Shortages drive anyone who can afford it to the black market. Mostly, bootleg sales take place underground: buyers find sellers through friends, or through closed chatgroups on Facebook or WhatsApp. It is illegal activity, after all.
But in Maracaibo, the black market is an actual place. The “contrabando,” as sellers call it, sits on tables out in the open.
The odd part, to an American, is that this contrabando is available every day at Aisle 3 in my local Safeway: flour, rice, coffee, Tylenol. I went in with fixer/translator Yesman Utrera and photographer Jorge Galindo, on a specific mission: to find infant formula for our driver’s baby. By the time we found two cans to compare prices, both were sold.

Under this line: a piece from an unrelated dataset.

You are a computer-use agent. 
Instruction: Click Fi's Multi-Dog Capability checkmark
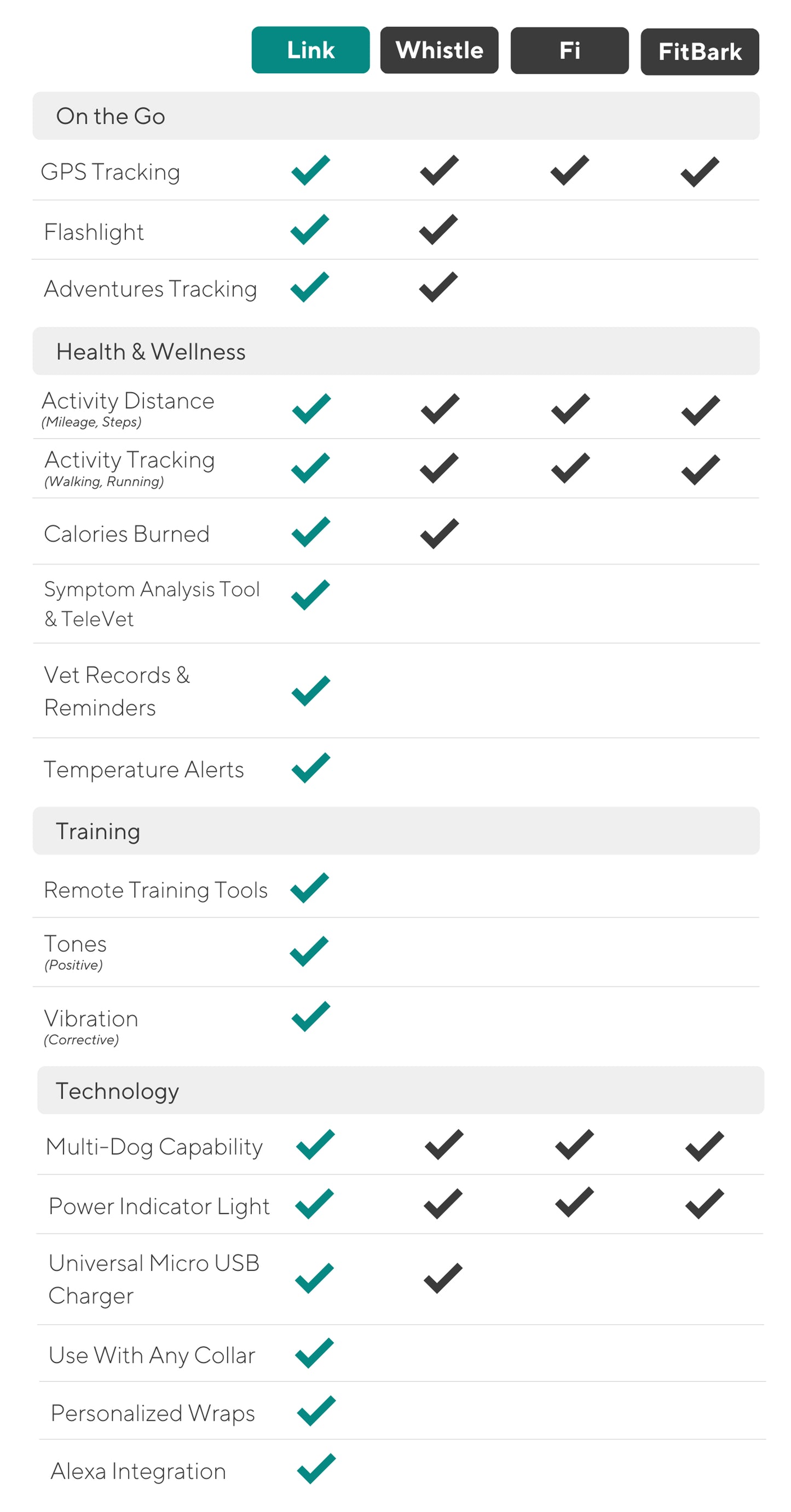574,1144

At a couple points, I lost track of translator Yesman, when he started shopping himself for coffee and medicine. “Got to get it where you can,” he said.
We didn’t linger too long: Yesman and Jorge noticed the illegal sellers were nervous, and there is always a risk in Venezuela of violence and kidnapping. Back in the car, we jotted down the prices, comparing the state regulated price with the black-market price. Here’s that page from my notebook:
The average markup, by our quick-and-dirty math: 17 times.
Not everyone can afford these prices, of course. An elderly woman selling plantains at the market said she couldn’t find milk for her grandchildren at the official stores. And she couldn’t pay the scalper price, so she cobbled together her own milk substitute – from plantains.
“I open up the fruit and take the seed out – otherwise it hurts their tummy,” the woman said. “I cook it and blend it. Then I cook it again for 5 minutes, stir and add a little sugar. It’s the economy, you know?”
Back in the grocery line, the two sisters weren’t just hungry and frustrated about the shortages and black-market prices. They were furious -- at people they considered profiteers in this crisis. Noslen Ramos said she assumed some of food missing from store shelves slipped out the back door.
“Every day when I walk to work,” Ramos said, “I see trucks loaded with flour, sugar, rice, shampoo, milk, driving to Colombia to resell them. I want to take a picture, but I’m scared what might happen to me.”
Michelle Suarez said she once hitchhiked on a truck loaded with basic consumer goods. At each military check point, she said, the driver bribed a soldier to go on through toward the border.
Before we left, Ramos cited a Bible scripture about a famine prophecy coming true. Things will likely get worse, unless oil prices miraculously skyrocket. By one estimate, the available petrodollars to buy food and medicine will shrink in 2016 by two-thirds.